For a while I thought, “Gosh, I’m sure lucky I have this helmet” but then realized after a while that I might have been hitting my head because of the helmet. Having dodged obstacles for years, suddenly not only was my sensory apparatus impaired (you just can’t feel things the same way), but also, my head was an inch or two taller and it was three to four inches wider, too. I genuinely feel that this played into my getting knocked around. The longer you ski with a helmet, the less of a problem this will be.
As for the new helmet and goggles, my choices were both from Smith Optics, the Quantum (MIPS) helmet (gray and green), and the I/O goggle (green frame with a black strap), both of which can be found at nearly every ski shop on the mountain. On the helmet, the magnetic clasp is brilliant, the venting system is great and workable with mittens, it fits well and is secure, and adjustable for the size of hat I wear.  It is comfortable, and I’m sure, far more effective at protecting my noggin than my last battered, beaten, and unappreciated brain bucket.
The only real drawback to this helmet over my last is the noise. My last helmet was glossy, and the vent holes were rounded, and so there was a great deal less wind roar.

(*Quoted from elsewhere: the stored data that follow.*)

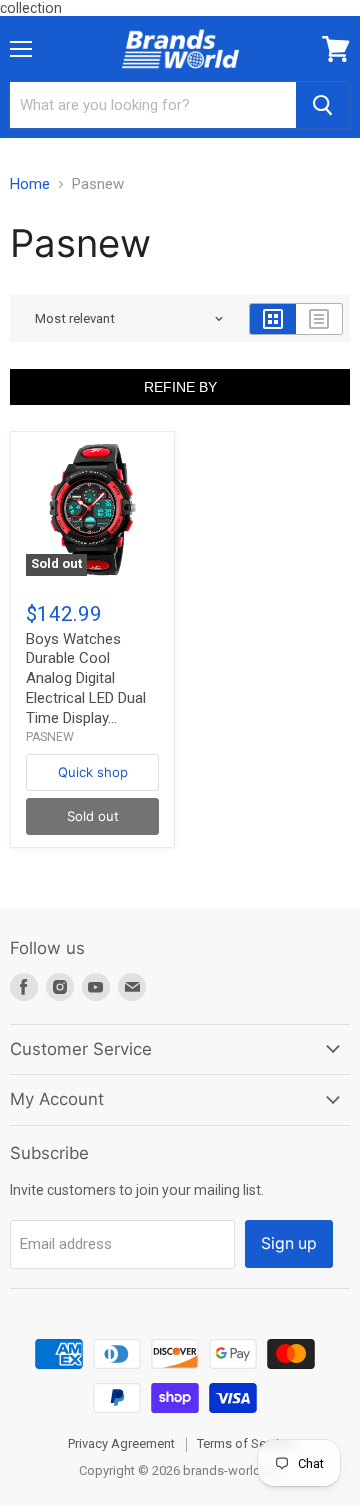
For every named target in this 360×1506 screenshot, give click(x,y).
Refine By (180, 387)
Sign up (289, 1243)
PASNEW (50, 737)
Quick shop (93, 772)
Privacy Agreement (121, 1443)
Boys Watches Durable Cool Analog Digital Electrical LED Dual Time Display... (86, 678)
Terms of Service (245, 1443)
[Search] (323, 105)
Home (30, 184)
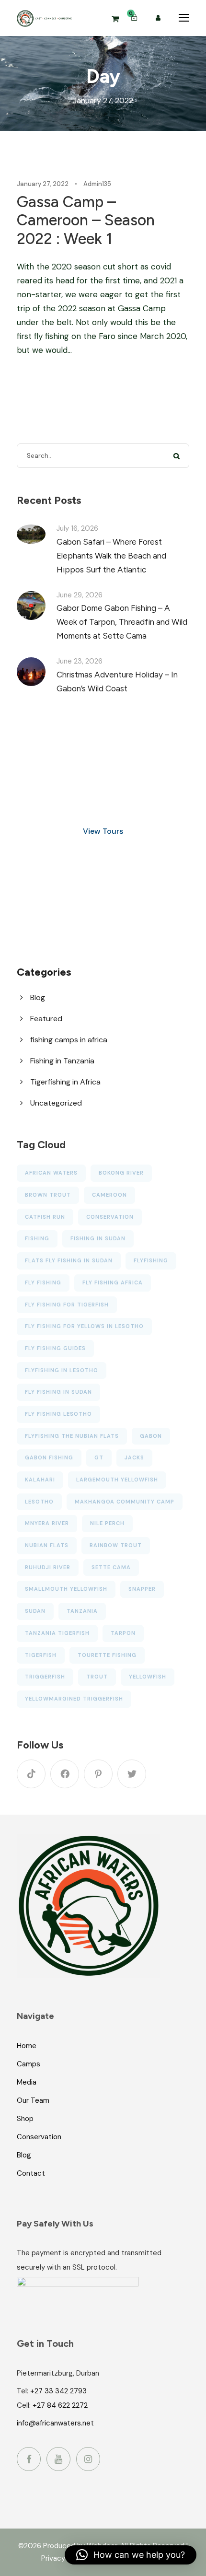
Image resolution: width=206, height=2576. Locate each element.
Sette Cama (111, 1567)
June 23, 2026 (80, 661)
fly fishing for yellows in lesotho (84, 1326)
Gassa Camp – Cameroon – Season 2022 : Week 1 (86, 220)
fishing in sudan (98, 1238)
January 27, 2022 (43, 184)
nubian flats (47, 1545)
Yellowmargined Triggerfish (74, 1698)
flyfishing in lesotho (61, 1370)
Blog (37, 997)
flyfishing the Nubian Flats (72, 1436)
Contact (31, 2173)
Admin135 (97, 184)
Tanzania (82, 1611)
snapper (142, 1588)
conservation (110, 1216)
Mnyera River (47, 1523)
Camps (28, 2063)
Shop (25, 2118)
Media (26, 2081)
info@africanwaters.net (55, 2423)
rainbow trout (116, 1545)
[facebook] (64, 1774)
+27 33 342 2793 (58, 2391)
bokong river (121, 1172)
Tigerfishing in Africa (65, 1082)
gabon (151, 1436)
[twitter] (131, 1774)
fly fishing (43, 1282)
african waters (51, 1172)
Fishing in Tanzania (62, 1061)
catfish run (45, 1216)
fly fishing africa (112, 1282)
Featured (46, 1019)
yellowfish (147, 1676)
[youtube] (58, 2459)
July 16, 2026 (77, 528)
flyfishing (151, 1260)
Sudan (35, 1611)
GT (98, 1457)
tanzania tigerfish (57, 1633)
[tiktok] (31, 1774)
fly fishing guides (55, 1348)
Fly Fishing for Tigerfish (67, 1304)
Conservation (39, 2136)
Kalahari (40, 1479)
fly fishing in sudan (58, 1391)
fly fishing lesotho (58, 1413)
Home (26, 2045)
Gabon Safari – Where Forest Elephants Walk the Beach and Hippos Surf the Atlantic (111, 555)
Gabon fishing (49, 1457)
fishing (37, 1238)
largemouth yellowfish (117, 1479)
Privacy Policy (64, 2558)
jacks (134, 1457)
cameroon (109, 1194)
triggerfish (45, 1676)
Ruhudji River (47, 1567)
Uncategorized (56, 1103)
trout (97, 1676)
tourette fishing (107, 1655)
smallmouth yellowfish (66, 1588)
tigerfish (41, 1655)
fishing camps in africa (68, 1040)
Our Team (33, 2100)
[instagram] (88, 2459)
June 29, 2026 (80, 595)
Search (177, 456)
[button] (130, 2554)
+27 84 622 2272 (60, 2405)
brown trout (48, 1194)
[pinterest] (98, 1774)
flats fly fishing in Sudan (69, 1260)
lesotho (39, 1501)
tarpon (123, 1633)
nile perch (107, 1523)
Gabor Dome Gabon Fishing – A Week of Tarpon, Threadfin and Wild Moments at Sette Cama (122, 622)
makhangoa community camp (124, 1501)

The helmet roar for this one is noticeable, and I am unsure how much of it is the shape, and how much of it is the flat finish, which will contribute to such a circumstance.
As for the goggles, I have for the last two years been using an old pair of goggles given to me by my past employer (my decade old goggles finally gave up the ghost two seasons ago), and putting on a modern set of goggles that fit well, are large enough for my face, and have polarized lenses (Smith ChromaPop Sun) was like being given eyes after being blind.
I’m not kidding when I say this: I have literally been skiing blind for more than a decade, and looking at the world through these goggles is like watching “Avatar” for the first time—miraculous. The ChromaPop Storm lenses that come complimentary with the goggles are excellent for flat light. The difference is vast. I had no idea the deficiency of my equipment was so great.
With the purchase of these two pieces of equipment, I am officially up to date: skis, bindings, boots, poles, technical pants and shell, spectacular mittens, goggles, helmet, even hat and gaiter.  The weak point of my gear now is my three-year-old Icebreaker 200 weight underlayers, which are starting to wear out. Hardly a weak point, frankly.
I had begun to complain about that, but then I realized that I had put on and taken off those underlayers about 400 times. I think that is pretty reasonable for a thin knit wool garment!  In any case, this is the best outfitted I have been since high school, and I find that enormously satisfying.
Finally, I want to update about Pip (“the Impaler”) who has had incredible progress in the last few weeks. A guest, whom I will refer to as “the guinea pig whisperer” was here for a day, took Pip out, let him run around the floor, snuggled him when he bit, and just generally made nice with him. These are all things that I have done with him in the past, but something was different with this person. Pip has, for the first time become snuggly, and far more friendly. It was a wonderful sight.